Sunday, July 06, 2008

PTK on Fedora 8

Wow, this was a painful install... and I'm not even sure if it's completely over :-/ Though I haven't been able to get this working completely with all of my practice images, PTK looks somewhat promising. Update: PTK works see update at the end.

Anyway, before you get started, you should make sure to install all of the packages you need:


mysql
mysql-server
php
php-mysql
php-mbstring
httpd
Sleuthkit



In addition, according to the help forums, you also need the following libraries for Sleuthkit (I must have had a previous version because I haven't had to do this before):


afflib
libewf



The following package is not *required* but can help you a lot if you are not used to command line management of mysql databases:


phpMyAdmin


With all of the above packages, just do a ``yum install''. After you start MySql and httpd you should be set. I have already gone over how to set up MySQL and will not repeat it here. If you want to make sure that everything has installed correctly, you can see the php information by created a file called info.php in the /var/log/www/html directory that contains:


<?php
phpinfo();
?>



To see the information, open a browser and go to http://127.0.0.1/info.php. Scroll down until you see the following:





Now, download the PTK sourcecode. After you extract it, you should have a folder that contains a license file, Setup file, PTK.sql file and another tarball. Make sure that the md5 hash values are correct:


$ cat md5sums.txt
76b10e2f1c8bfd25a7128e1ca4f3009a ptk-beta_0.1.tar.gz
15d83f58161f816db660c65cf12c717e PTK.sql
e7cebc317dda69f2df81856118d924f3 Setup
$ md5sum -c md5sums.txt
ptk-beta_0.1.tar.gz: OK
PTK.sql: OK
Setup: OK



I tried just using the Setup file and failed miserably. I would get the nice welcome screen, but couldn't log in to PTK. Then I tried the manual install shown in the tutorial... It also didn't work. Things were getting installed in the wrong directories, even after I had told it where to install correctly using the original Setup script. Also, the Setup script looks for files called md5 and sha1, which are called md5sum and sha1sum on my machine...
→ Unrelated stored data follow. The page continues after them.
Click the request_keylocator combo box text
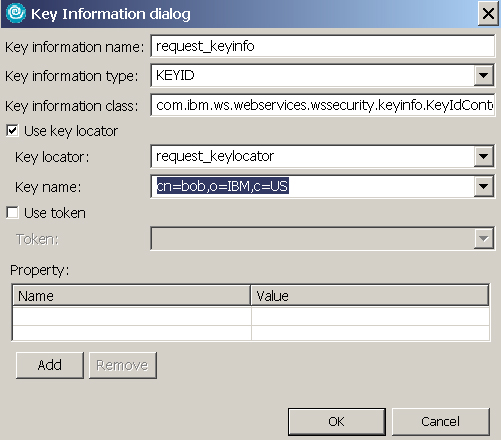Viewport: 501px width, 440px height. [215, 156]
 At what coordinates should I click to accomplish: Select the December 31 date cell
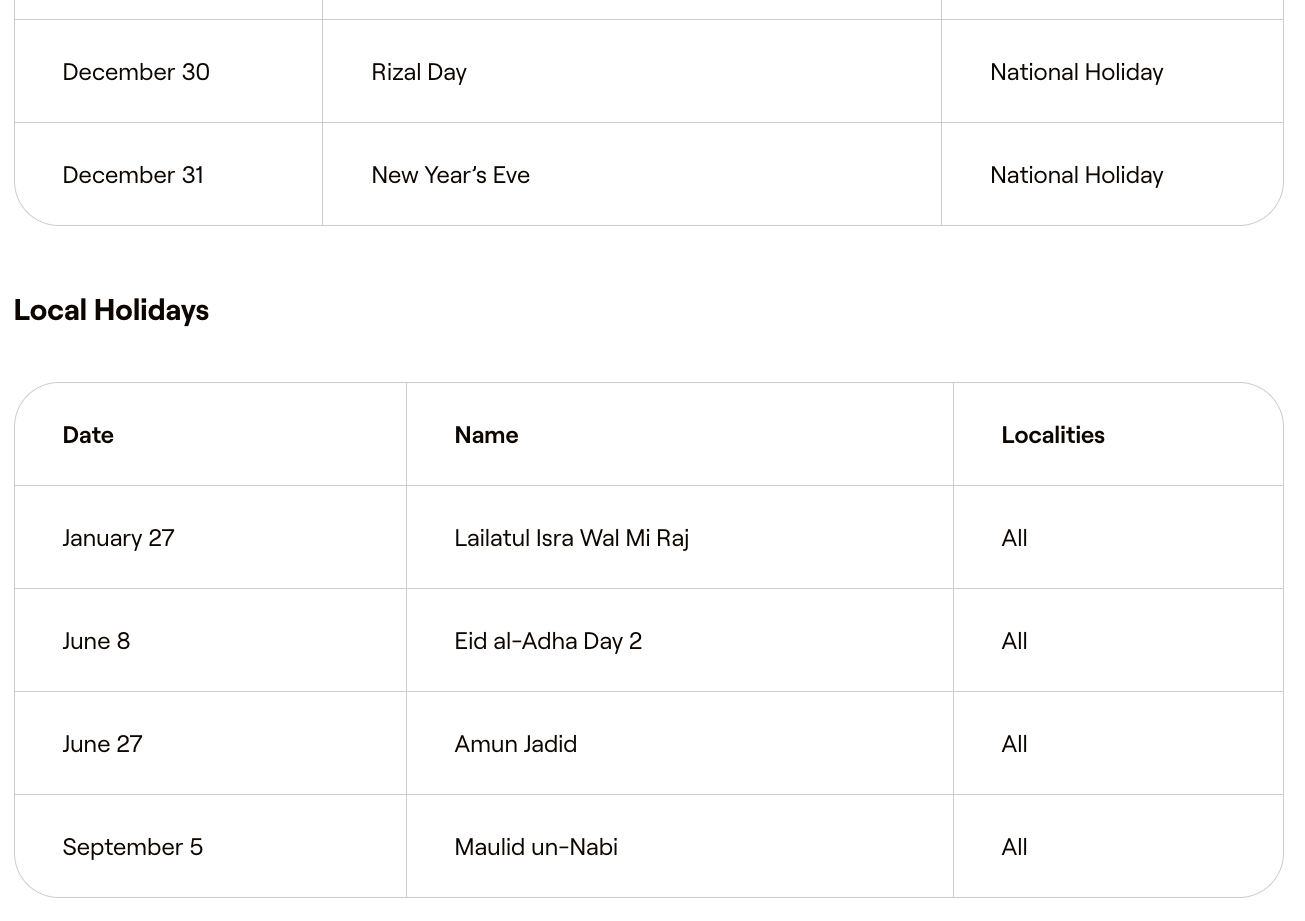tap(133, 175)
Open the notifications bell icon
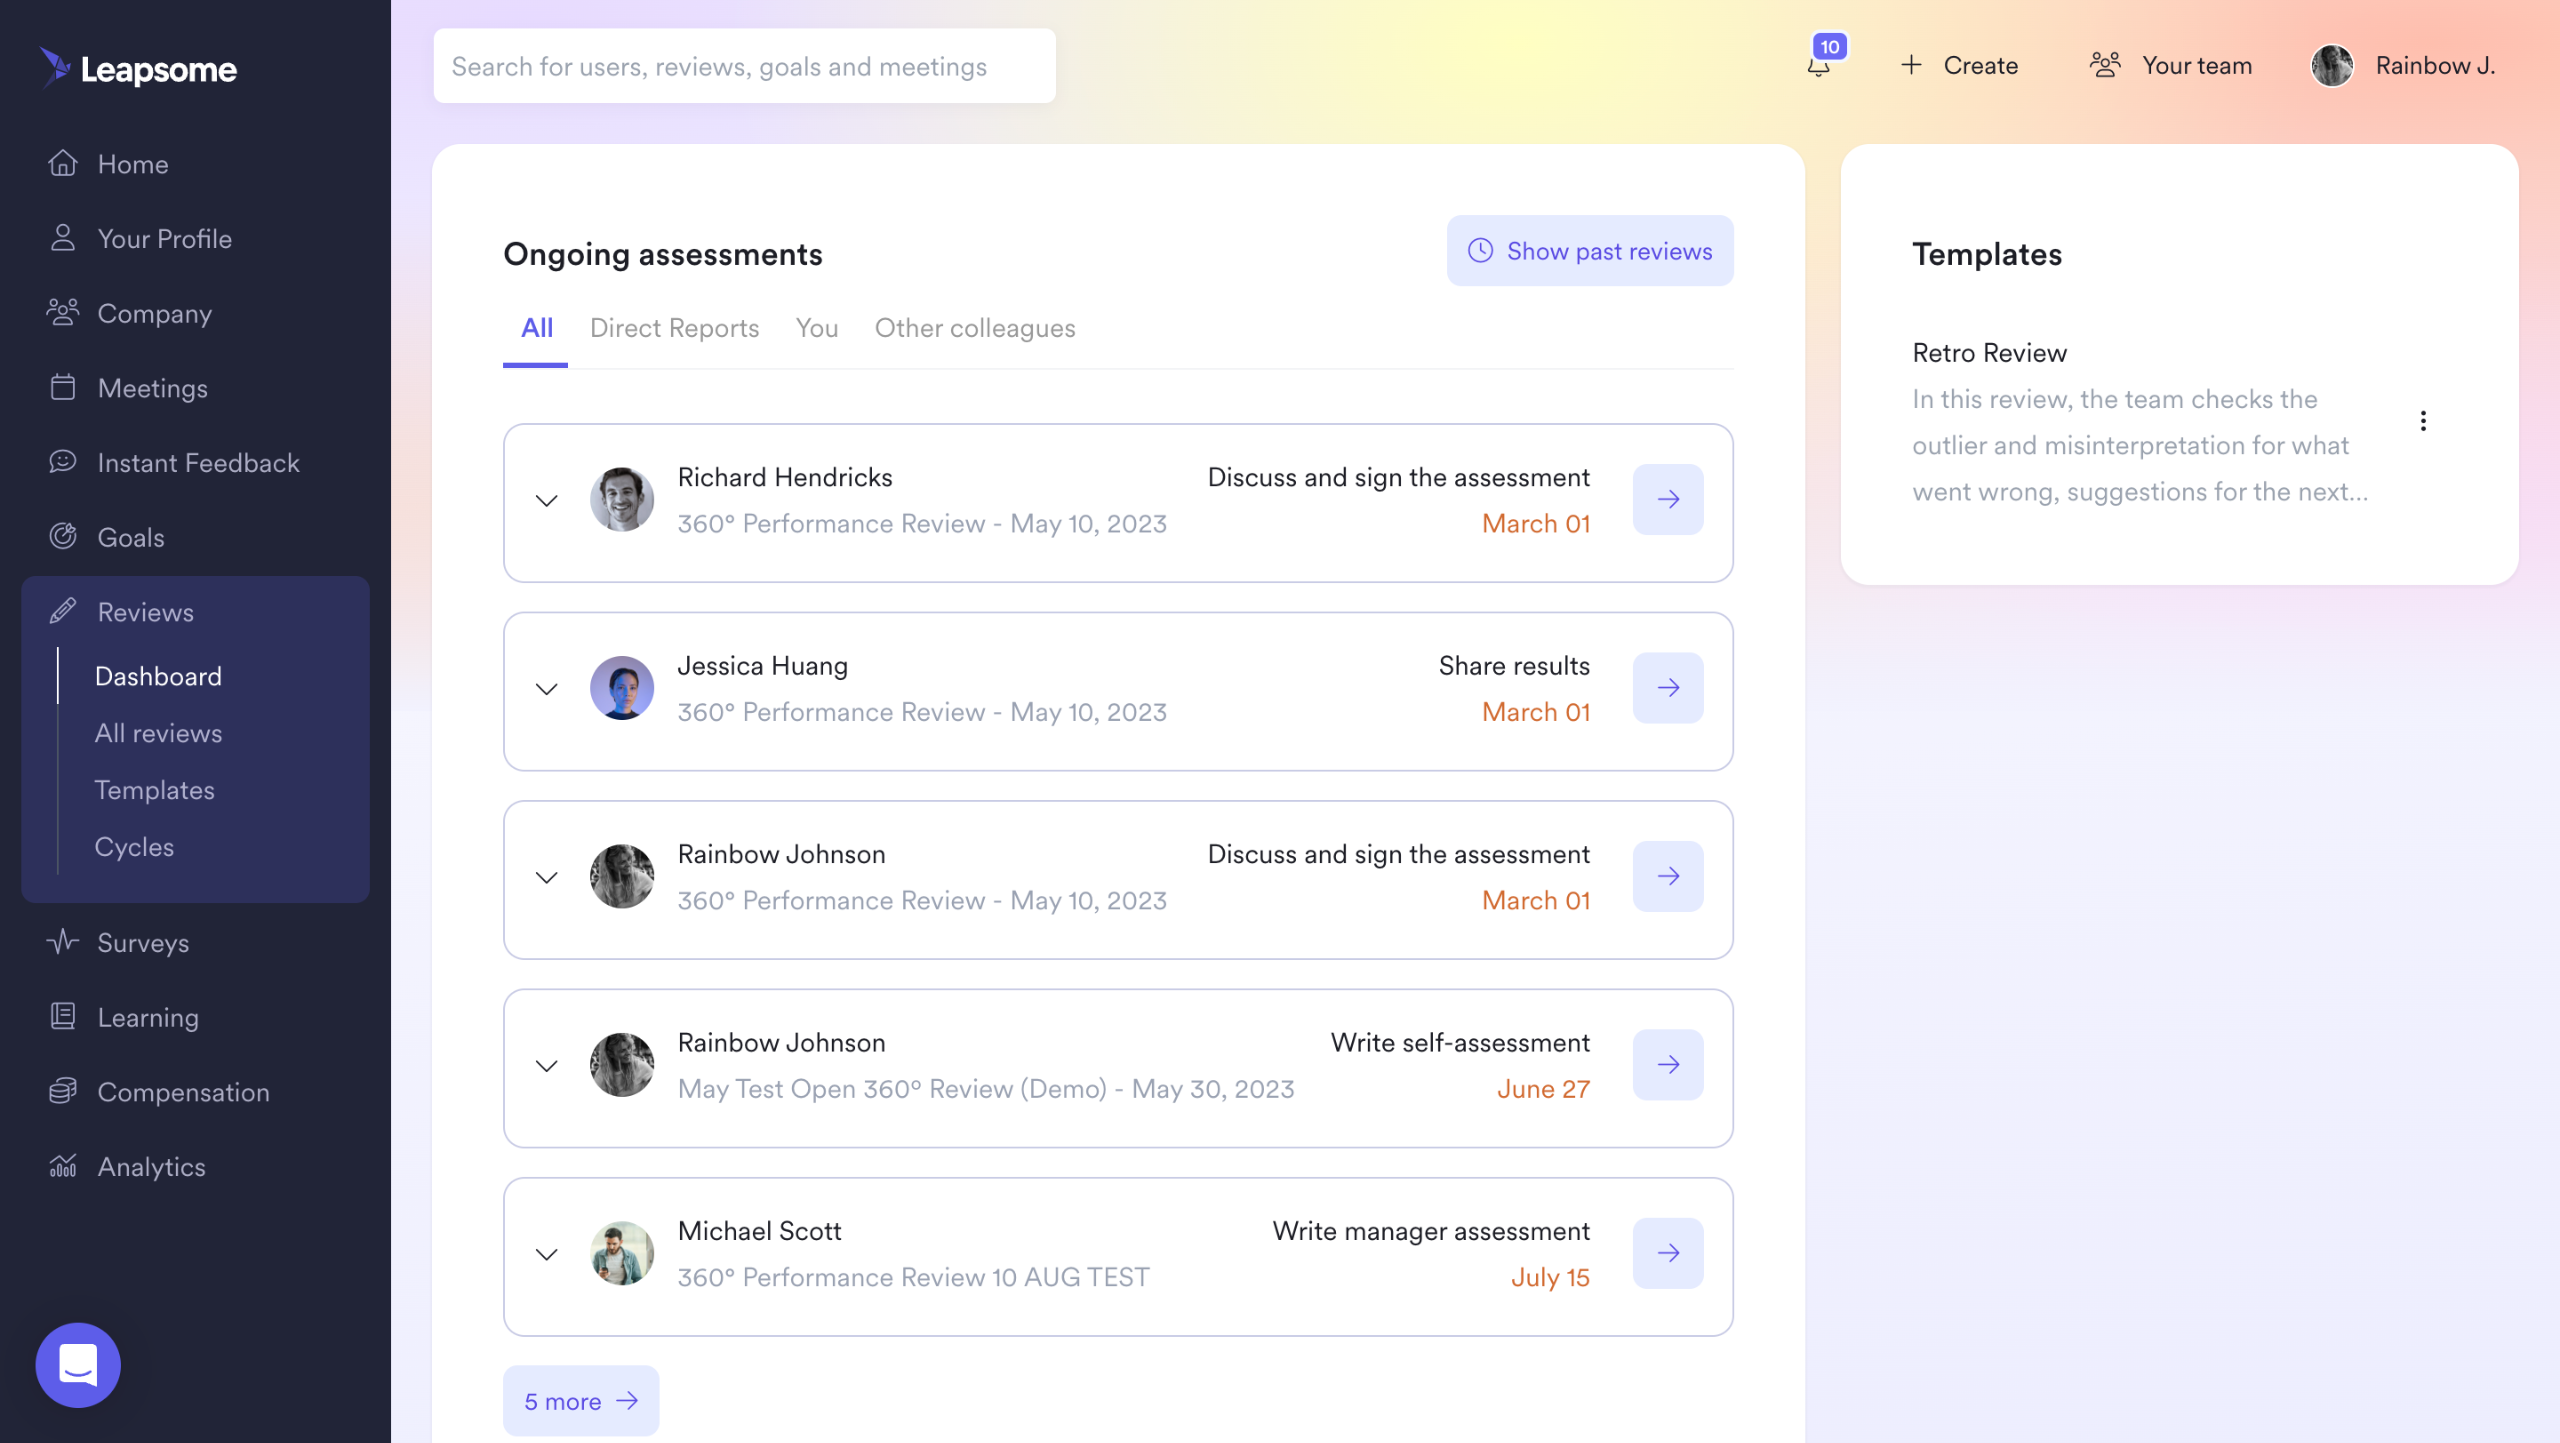This screenshot has width=2560, height=1443. point(1819,66)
So after analyzing the Setup file, I wrote a patch and finally got PTK working which you can find here. To apply the patch type:


patch -b Setup fedora-patch.txt


This will make a backup of the Setup file in case things go awry.
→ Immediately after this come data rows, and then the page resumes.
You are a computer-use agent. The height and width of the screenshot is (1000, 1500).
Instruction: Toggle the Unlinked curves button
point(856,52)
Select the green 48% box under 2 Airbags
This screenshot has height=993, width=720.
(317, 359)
Make sure that you pay attention to output of the Setup script and check to see if there are any errors. If things go well, you should see the following screens:







If everything goes ok, you should have PTK installed in your /var/www/html/ptk directory. You can start it by going to: http://127.0.0.1/ptk. You have to log in using the ``admin'' account, and hopefully you don't forget your password you used for this!



Issues All but the last issue are resolved:
I am not yet sure of the cause of all of these issues, but I thought I would list things here.
  • fatv images do not seem to be recognized and I am unable to browse the file system at all.
  • I am unable to get an initial correct hash of the image without running the browser as root
  • After the initial hash is taken, verification yields an incorrect hash (see pic below) and I suspect it is hashing the symbolic link and not the image itself. The top md5sum hash is correct, the second verification one is not.
  • If you have SELinux working, you will have to use workarounds to let this program work (which is an SELinux thing, not a PTK thing exactly)
  • When you search for images, you are initially directed to the /var/log/www/ptk/images folder, which is fine. If you add a disk image there, you do not see it. You have to go back 2 directories and then forward again before the disk image appears




Edit: PTK Works

As I wrote previously, I managed to get PTK installed on Fedora 8. I had a few issues with seeing the images at the end, however. It was a permissions problem. I can't believe I missed that. But it works and it seems fun. So if you are installing PTK on Fedora, follow the earlier instructions and use the patch I made and then check the permissions of the ptk folder to make sure that it is owned by apache (or whatever user you have as your webserver). If it isn't then do a recursive chown:


# chown -R apache.apache /var/www/html/ptk









I have only a couple of complaints: The folders are kind of hard to see on the left hand side, but there may be some way to remedy that. Also, I'm still having the problem of having to go back two folders and then forwards when importing an image, but I guess it's not that bad... Still, PTK has some nice options, like the gallery view, and the interface is nice. So far I like it :-)

5 comments:

Unknown said...

yo, i am gonna link your precious post from my blog. Next time i'll get to nyc i'll owe you a glass of wine somewhere in tribeca :) DF

Jamie Levy said...

Sure, sounds like fun :-)

JeffSoh said...

Nice site, good stuff.

Anonymous said...

Have you tried PRK with Fedora 10?

Jamie Levy said...

@Anonymous

Assuming you meant "PTK", not yet ;-) I've run it on F9, but haven't tried it on F10 yet. Perhaps it's time to give it a spin.